Pixel coordinate grounding data

'''

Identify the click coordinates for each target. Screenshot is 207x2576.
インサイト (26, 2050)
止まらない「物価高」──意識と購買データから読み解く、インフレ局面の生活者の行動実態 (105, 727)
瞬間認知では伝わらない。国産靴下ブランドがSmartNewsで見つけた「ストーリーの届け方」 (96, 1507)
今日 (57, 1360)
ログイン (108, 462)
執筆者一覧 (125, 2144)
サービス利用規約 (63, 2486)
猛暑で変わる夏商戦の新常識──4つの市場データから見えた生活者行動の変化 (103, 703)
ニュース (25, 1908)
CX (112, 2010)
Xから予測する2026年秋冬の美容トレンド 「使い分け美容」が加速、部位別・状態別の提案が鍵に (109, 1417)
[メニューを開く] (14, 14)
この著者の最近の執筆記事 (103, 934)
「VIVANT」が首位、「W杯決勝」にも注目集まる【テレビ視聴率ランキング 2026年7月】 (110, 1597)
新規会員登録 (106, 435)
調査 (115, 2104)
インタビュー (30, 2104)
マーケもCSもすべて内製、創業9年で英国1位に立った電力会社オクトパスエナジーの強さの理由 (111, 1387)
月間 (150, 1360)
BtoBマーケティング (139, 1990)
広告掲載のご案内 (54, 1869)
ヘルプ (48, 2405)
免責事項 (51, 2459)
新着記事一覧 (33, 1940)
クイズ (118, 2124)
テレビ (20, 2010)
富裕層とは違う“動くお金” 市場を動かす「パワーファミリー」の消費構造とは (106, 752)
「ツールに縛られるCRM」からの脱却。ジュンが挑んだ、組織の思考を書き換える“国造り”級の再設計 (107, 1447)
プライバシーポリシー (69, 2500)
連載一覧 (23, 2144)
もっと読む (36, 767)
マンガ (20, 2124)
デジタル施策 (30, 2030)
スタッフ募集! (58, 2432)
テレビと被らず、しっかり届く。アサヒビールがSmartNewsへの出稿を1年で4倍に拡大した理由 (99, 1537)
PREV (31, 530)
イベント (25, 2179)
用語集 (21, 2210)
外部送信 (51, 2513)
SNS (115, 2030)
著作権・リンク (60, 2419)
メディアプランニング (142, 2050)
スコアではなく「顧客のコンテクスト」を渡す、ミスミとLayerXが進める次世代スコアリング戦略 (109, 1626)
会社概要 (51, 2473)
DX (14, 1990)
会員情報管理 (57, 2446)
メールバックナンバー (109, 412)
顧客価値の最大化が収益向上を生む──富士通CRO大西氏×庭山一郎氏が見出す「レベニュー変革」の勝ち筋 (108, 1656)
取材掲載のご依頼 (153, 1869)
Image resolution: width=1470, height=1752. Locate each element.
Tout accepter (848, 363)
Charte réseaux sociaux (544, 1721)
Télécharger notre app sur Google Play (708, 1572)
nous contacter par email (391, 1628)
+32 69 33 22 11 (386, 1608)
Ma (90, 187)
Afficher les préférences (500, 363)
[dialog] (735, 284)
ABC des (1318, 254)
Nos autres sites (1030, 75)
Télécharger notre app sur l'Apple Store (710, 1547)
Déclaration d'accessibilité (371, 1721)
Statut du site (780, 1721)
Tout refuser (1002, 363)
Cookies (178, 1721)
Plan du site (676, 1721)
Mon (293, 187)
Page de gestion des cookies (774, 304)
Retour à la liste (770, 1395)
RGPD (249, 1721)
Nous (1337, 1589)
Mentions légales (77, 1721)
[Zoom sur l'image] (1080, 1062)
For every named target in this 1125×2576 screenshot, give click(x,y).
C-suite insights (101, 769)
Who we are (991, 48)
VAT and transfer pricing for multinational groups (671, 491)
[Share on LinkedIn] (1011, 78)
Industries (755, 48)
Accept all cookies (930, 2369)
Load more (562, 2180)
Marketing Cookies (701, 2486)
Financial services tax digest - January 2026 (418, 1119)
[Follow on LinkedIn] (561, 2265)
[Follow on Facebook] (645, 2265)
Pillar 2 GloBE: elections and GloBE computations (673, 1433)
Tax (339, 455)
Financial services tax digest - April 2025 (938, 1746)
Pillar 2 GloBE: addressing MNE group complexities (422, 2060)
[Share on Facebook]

'''

* [Exercise prompt]:
Starting at the line that contains "Accept all cookies (930, 2369)", copy each line through the last one in the records, exactly, and output nothing else.

* [Solved problem]:
Accept all cookies (930, 2369)
Load more (562, 2180)
Marketing Cookies (701, 2486)
Financial services tax digest - January 2026 (418, 1119)
[Follow on LinkedIn] (561, 2265)
[Follow on Facebook] (645, 2265)
Pillar 2 GloBE: elections and GloBE computations (673, 1433)
Tax (339, 455)
Financial services tax digest - April 2025 (938, 1746)
Pillar 2 GloBE: addressing MNE group complexities (422, 2060)
[Share on Facebook]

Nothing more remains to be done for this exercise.